EXERCISE PROMPT |
Please write out the whole listing that follows exactly; the pictures stay out.

THE RECORDS |
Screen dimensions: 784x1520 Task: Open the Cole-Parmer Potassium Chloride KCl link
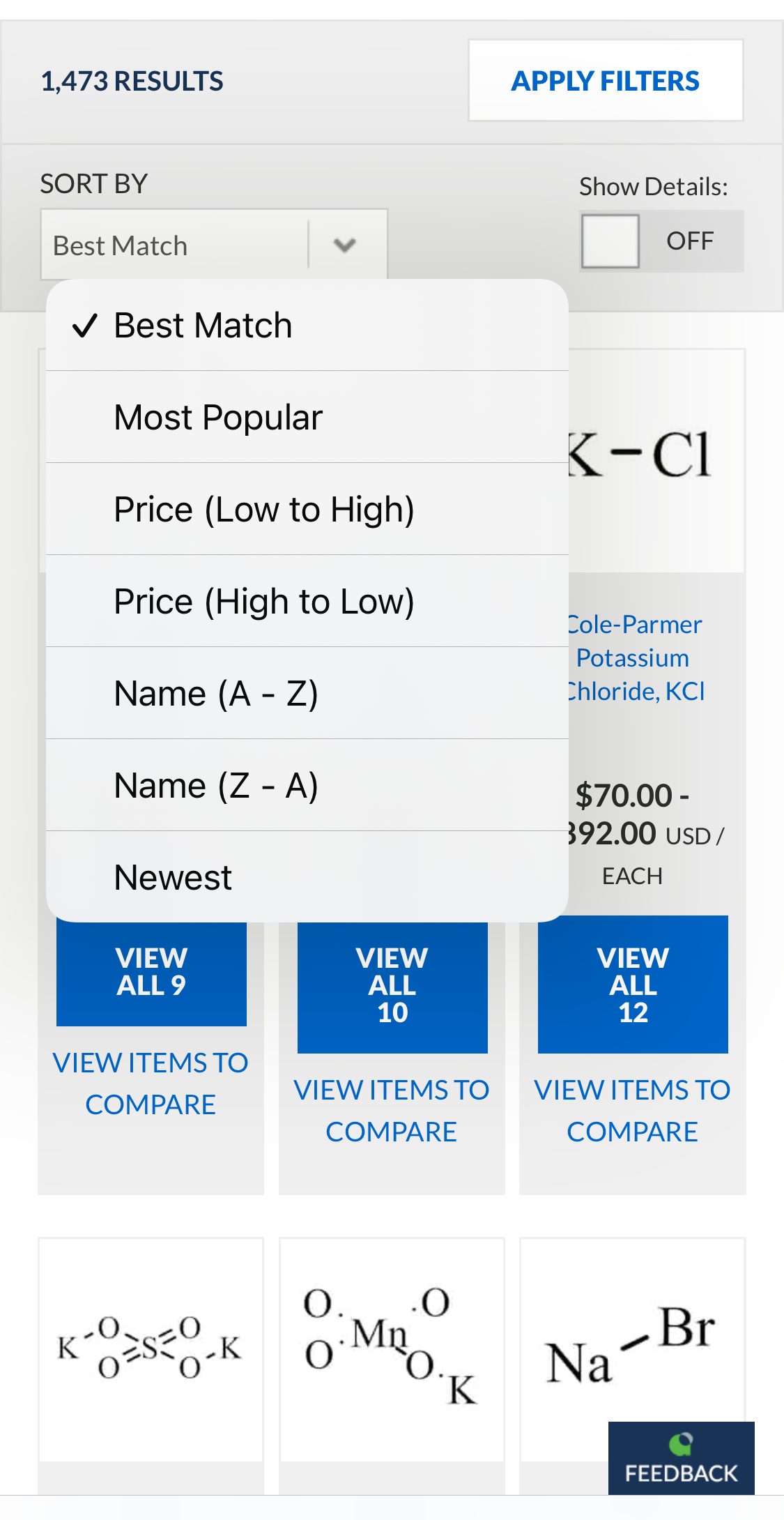click(x=633, y=657)
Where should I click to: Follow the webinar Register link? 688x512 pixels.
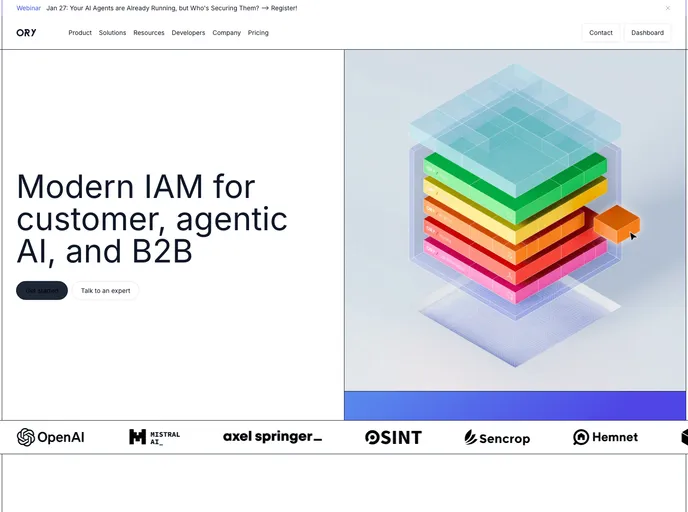282,8
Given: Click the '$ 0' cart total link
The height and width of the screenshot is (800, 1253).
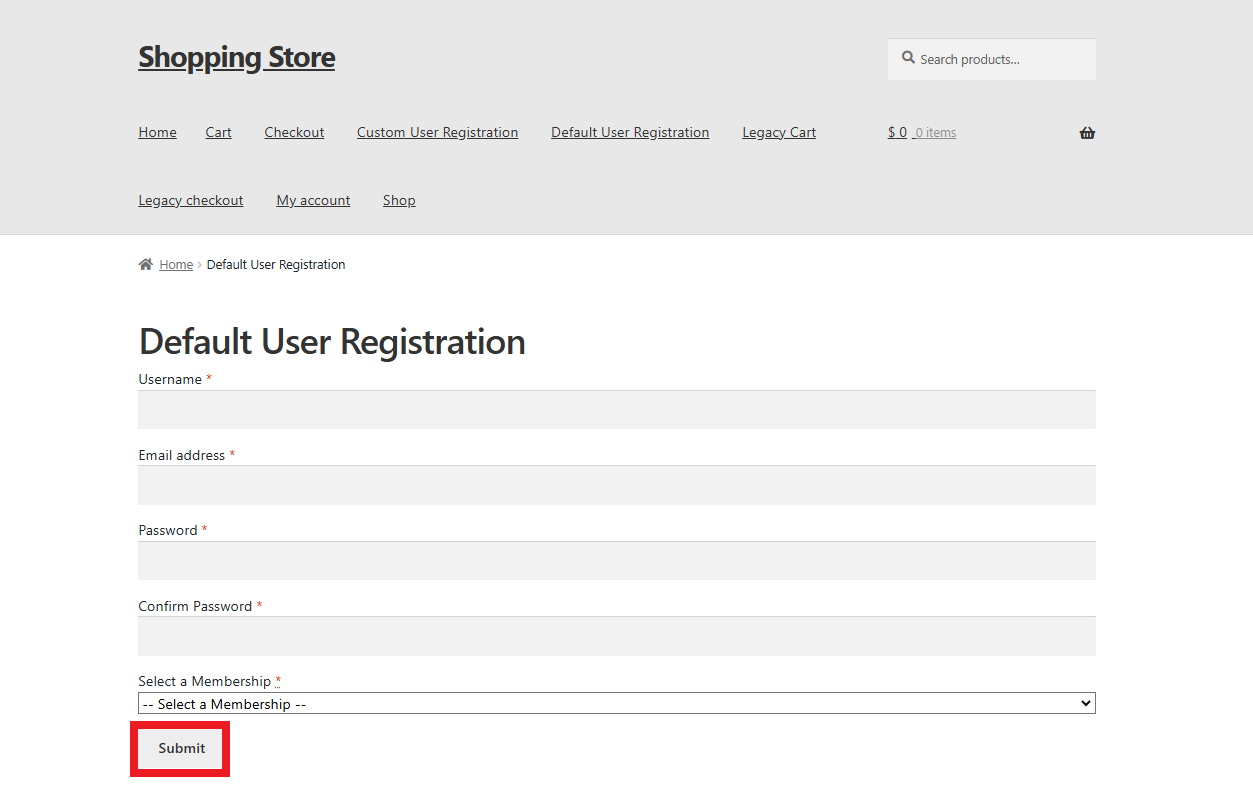Looking at the screenshot, I should tap(896, 132).
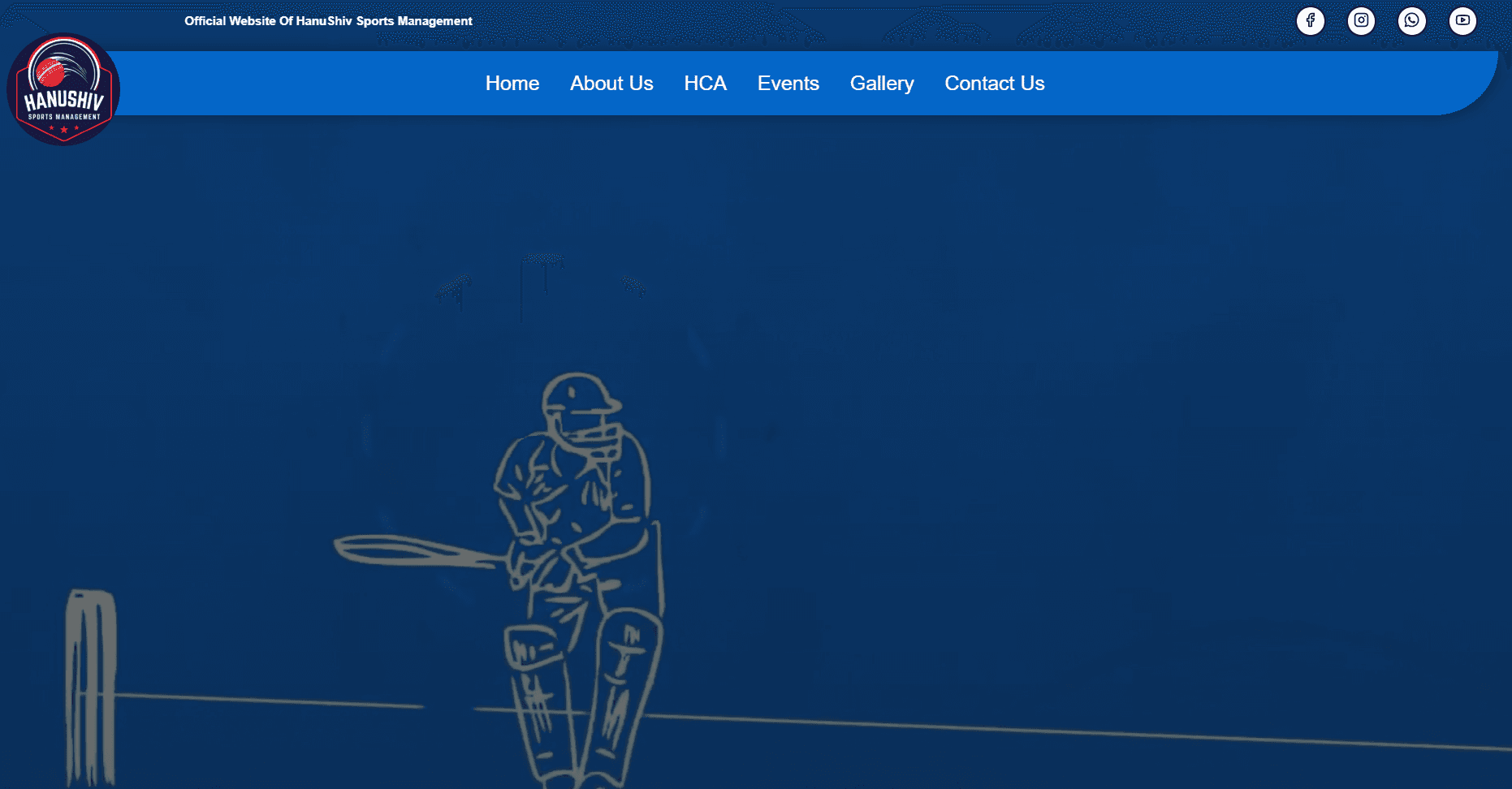Go to the Home page
Viewport: 1512px width, 789px height.
click(512, 84)
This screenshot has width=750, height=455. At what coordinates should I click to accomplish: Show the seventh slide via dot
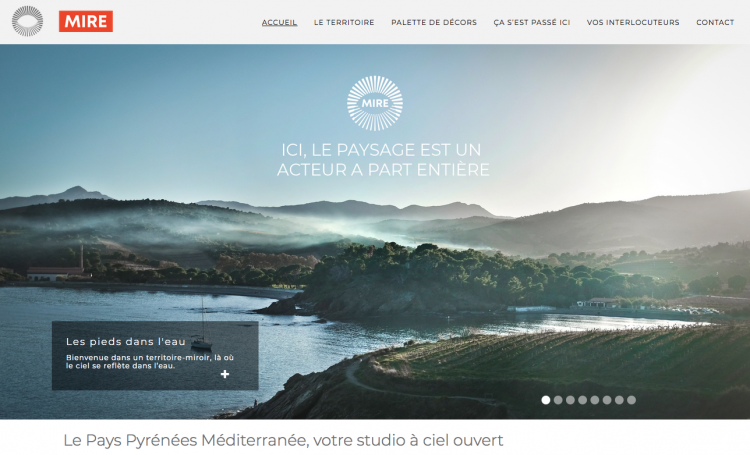pyautogui.click(x=619, y=400)
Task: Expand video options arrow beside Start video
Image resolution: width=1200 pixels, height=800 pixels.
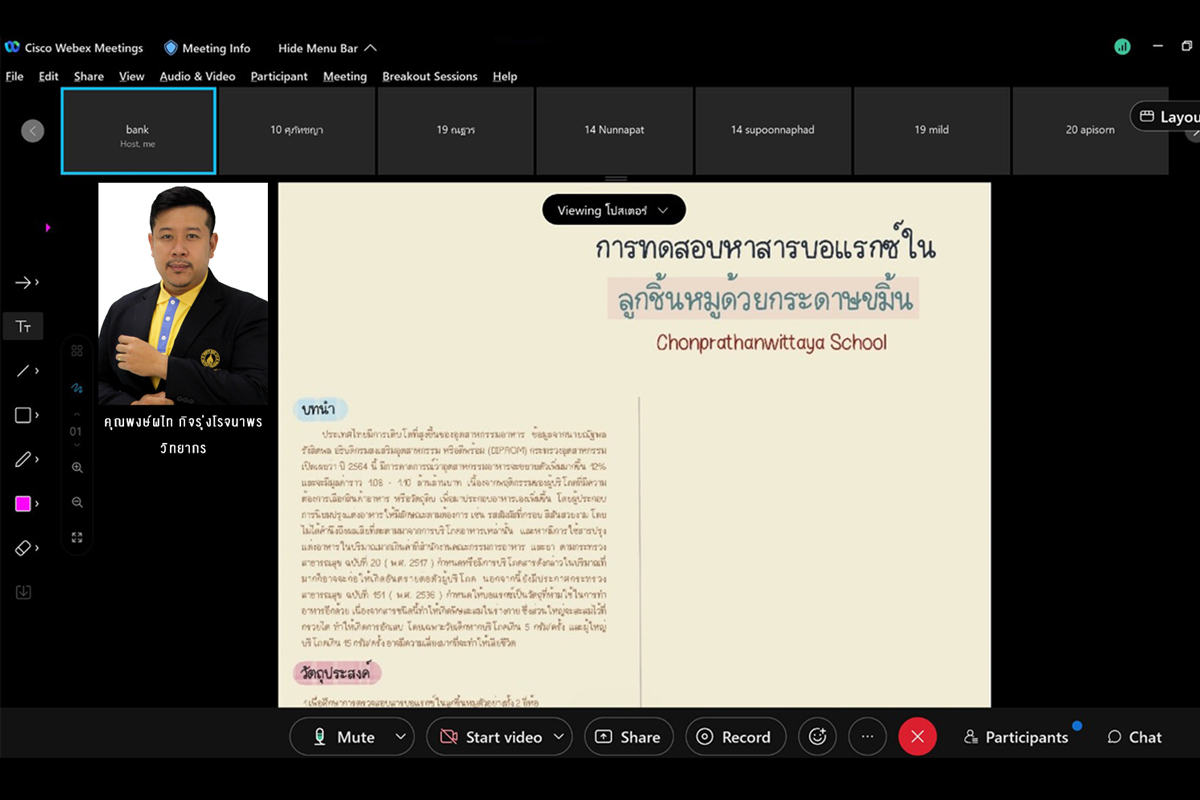Action: pyautogui.click(x=559, y=737)
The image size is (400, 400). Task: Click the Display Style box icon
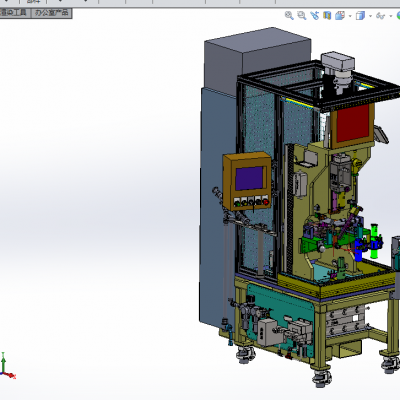[x=360, y=15]
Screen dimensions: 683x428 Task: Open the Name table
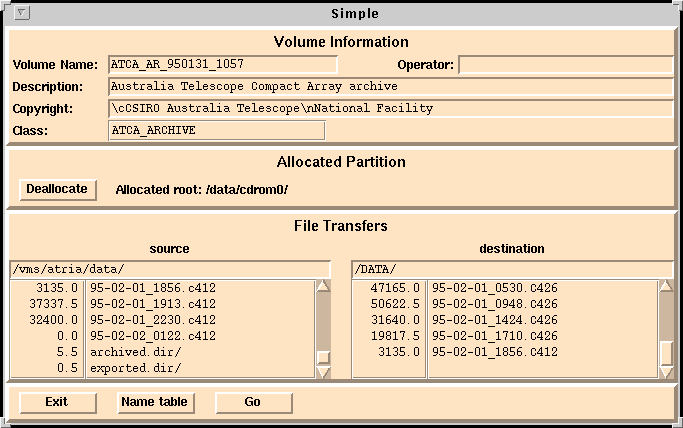click(154, 402)
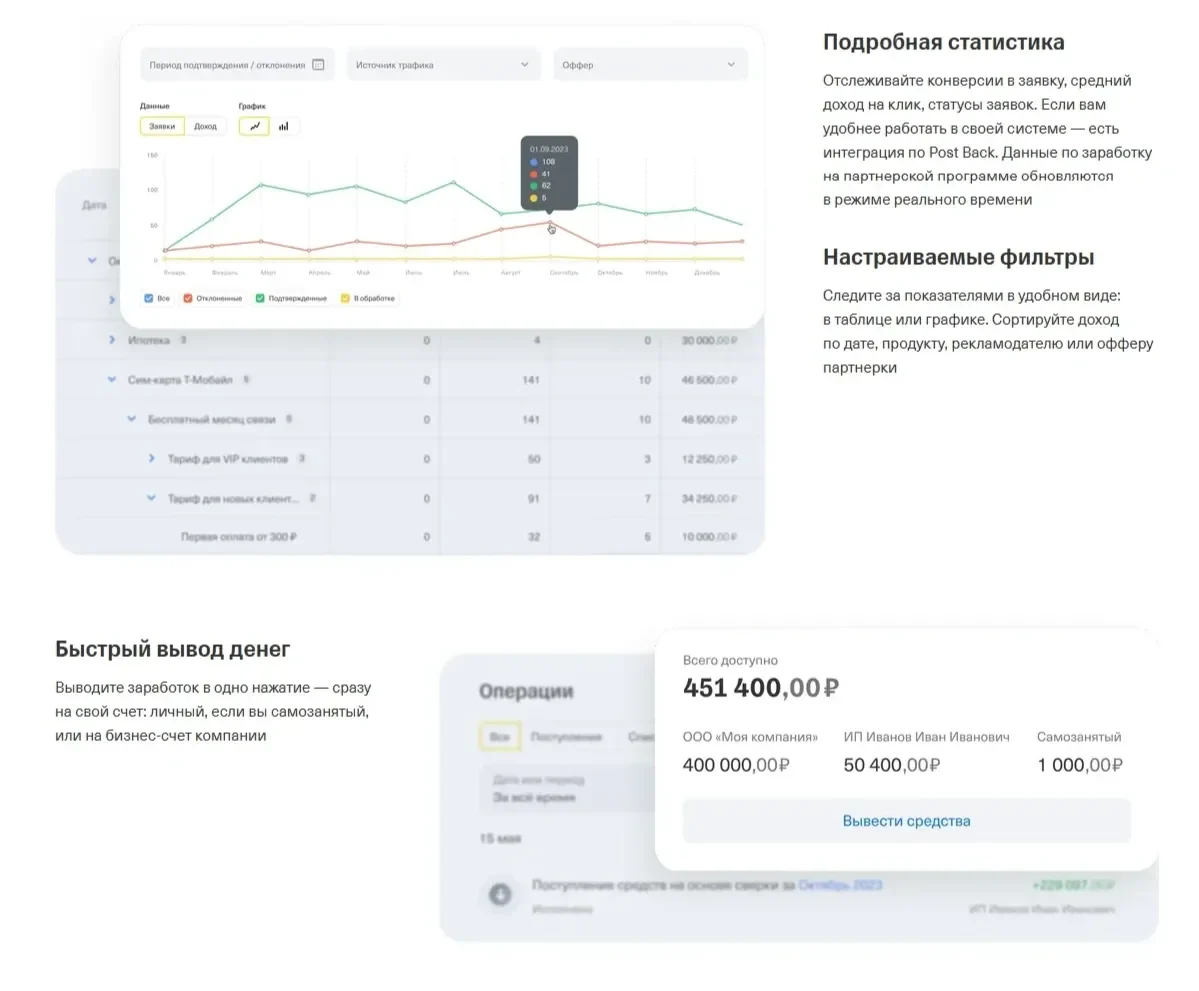Screen dimensions: 1199x991
Task: Open the Источник трафика dropdown
Action: [444, 65]
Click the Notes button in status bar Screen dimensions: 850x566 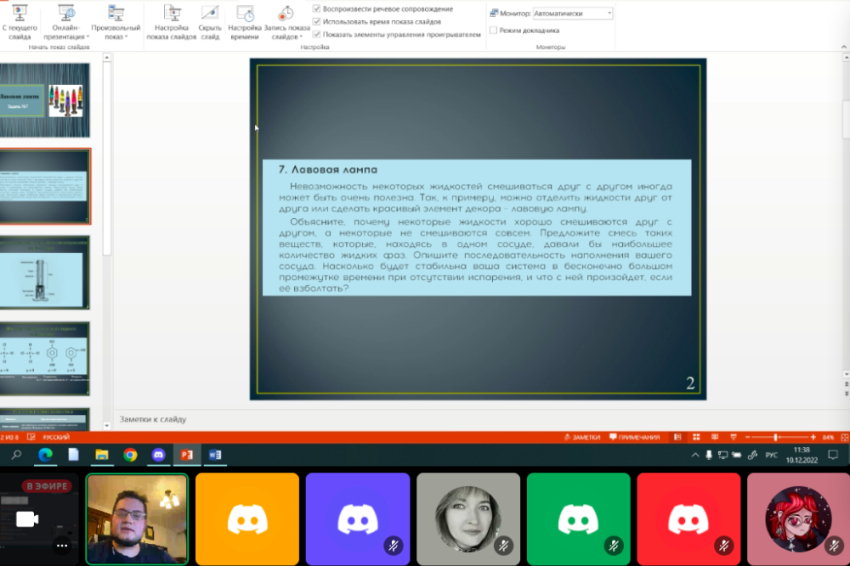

RESPONSE |
Screen dimensions: 784x1520 Task: Open the Cole-Parmer Potassium Chloride KCl link
click(x=633, y=657)
Where should I click to: Follow the webinar Register link? 688x512 pixels.
282,8
Given: Click the '$ 0' cart total link
The height and width of the screenshot is (800, 1253).
Looking at the screenshot, I should tap(896, 132).
Go to the Home page
Viewport: 1512px width, 789px height.
click(512, 84)
This screenshot has width=750, height=455. At what coordinates should I click to accomplish: Show the seventh slide via dot
pyautogui.click(x=619, y=400)
Task: Expand video options arrow beside Start video
Image resolution: width=1200 pixels, height=800 pixels.
Action: pyautogui.click(x=559, y=737)
The image size is (400, 400). Task: Click the Display Style box icon
[x=360, y=15]
Screen dimensions: 683x428 Task: Open the Name table
click(154, 402)
Screen dimensions: 1199x991
Task: Open the Источник трафика dropdown
Action: [444, 65]
Click the Notes button in status bar Screen dimensions: 850x566 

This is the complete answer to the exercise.